Treebeard: An Optimizing Compiler for Decision Tree Based ML Inference

IEEE/ACM International Symposium on Microarchitecture (MICRO) |

Organized by IEEE

Decision tree ensembles are among the most commonly used machine learning models. These models are used in a wide range of applications and are deployed at scale. Decision tree ensemble inference is usually performed with libraries such as XGBoost, LightGBM, and Sklearn. These libraries incorporate a fixed set of optimizations for the hardware targets they support. However, maintaining these optimizations is prohibitively expensive with the evolution of hardware. Further, they do not specialize the inference code to the model being used, leaving significant performance on the table. This paper presents TREEBEARD, an optimizing compiler that progressively lowers the inference computation to optimized CPU code through multiple intermediate abstractions. By applying model-specific optimizations at the higher levels, tree walk optimizations at the middle level, and machine-specific optimizations lower down, TREEBEARD can specialize inference code for each model on each supported CPU target.

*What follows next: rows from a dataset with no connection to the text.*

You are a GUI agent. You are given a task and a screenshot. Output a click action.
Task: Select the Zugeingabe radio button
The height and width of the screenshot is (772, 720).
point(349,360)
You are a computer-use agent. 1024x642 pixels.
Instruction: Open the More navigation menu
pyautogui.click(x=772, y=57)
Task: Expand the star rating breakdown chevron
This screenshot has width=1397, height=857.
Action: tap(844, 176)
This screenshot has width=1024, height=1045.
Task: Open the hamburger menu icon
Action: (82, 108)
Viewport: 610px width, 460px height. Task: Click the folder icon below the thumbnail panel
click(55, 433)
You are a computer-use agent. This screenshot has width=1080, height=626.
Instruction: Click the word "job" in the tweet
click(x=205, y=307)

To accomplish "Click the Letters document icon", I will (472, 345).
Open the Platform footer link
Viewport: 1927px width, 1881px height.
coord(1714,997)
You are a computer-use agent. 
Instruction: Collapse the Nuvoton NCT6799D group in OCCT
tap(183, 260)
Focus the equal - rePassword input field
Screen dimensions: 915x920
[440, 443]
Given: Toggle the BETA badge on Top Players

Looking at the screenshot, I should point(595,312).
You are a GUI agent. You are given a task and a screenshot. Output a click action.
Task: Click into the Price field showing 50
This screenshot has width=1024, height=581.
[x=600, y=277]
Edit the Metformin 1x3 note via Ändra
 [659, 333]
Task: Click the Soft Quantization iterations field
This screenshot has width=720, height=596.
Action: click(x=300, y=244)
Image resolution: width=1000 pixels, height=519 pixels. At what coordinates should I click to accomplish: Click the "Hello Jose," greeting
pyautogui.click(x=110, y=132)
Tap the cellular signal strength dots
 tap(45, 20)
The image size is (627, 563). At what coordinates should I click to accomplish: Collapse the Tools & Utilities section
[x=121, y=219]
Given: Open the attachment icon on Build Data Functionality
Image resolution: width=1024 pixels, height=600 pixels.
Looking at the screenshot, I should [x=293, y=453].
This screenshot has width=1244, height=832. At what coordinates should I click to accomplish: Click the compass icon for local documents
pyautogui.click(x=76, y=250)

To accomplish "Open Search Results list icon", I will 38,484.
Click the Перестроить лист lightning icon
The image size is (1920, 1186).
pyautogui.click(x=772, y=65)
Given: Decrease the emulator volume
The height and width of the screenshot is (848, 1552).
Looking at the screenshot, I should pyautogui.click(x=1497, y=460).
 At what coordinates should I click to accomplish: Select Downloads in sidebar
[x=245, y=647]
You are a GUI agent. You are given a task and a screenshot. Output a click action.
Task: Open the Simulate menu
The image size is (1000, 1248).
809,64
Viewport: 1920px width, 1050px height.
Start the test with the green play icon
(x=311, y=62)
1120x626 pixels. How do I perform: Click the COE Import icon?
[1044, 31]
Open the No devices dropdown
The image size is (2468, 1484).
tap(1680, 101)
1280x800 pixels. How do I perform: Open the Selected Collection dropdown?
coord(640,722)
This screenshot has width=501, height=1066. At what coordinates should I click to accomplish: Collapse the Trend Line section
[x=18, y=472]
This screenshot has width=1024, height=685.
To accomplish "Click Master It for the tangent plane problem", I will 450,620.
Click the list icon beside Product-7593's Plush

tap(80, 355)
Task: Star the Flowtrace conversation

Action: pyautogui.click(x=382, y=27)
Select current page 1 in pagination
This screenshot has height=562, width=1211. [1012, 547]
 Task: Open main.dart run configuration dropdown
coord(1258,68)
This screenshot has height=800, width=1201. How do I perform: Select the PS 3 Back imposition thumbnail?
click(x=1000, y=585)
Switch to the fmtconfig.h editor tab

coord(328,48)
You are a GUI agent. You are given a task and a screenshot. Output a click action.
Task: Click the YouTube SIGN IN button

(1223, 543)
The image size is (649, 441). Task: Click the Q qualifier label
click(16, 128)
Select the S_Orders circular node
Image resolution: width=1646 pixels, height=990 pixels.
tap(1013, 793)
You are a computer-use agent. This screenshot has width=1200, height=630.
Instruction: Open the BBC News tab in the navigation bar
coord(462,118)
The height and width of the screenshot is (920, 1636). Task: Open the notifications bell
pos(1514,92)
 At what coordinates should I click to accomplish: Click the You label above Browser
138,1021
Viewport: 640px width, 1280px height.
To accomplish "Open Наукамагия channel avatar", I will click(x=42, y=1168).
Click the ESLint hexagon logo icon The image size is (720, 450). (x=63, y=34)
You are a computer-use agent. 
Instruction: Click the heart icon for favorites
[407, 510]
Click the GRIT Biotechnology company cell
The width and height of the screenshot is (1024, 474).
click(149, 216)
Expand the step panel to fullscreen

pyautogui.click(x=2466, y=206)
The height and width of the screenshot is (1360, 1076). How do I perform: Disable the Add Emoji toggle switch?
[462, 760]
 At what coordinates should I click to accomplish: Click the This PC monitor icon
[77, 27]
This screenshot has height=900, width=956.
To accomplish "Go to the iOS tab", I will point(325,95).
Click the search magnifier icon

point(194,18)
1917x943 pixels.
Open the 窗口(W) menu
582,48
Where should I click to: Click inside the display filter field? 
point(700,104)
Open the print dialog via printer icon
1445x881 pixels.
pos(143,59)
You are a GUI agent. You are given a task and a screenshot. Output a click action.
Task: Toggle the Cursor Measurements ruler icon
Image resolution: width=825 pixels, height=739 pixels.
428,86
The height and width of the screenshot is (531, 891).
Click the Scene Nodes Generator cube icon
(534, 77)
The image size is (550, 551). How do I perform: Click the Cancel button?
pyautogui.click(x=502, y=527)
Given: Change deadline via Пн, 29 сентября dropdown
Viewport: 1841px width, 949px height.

TREEBEARD combines several novel optimizations at various abstraction levels to mitigate architectural bottlenecks and enable SIMD vectorization of tree walks. We implement TREEBEARD using the MLIR compiler infrastructure and demonstrate its utility by evaluating it on a diverse set of benchmarks. TREEBEARD is significantly faster than state-of-the-art systems, XGBoost, Treelite and Hummingbird, by 2.6×, 4.7× and 5.4× respectively in a single-core execution setting, and by 2.3×, 2.7× and 14× respectively in multi-core settings.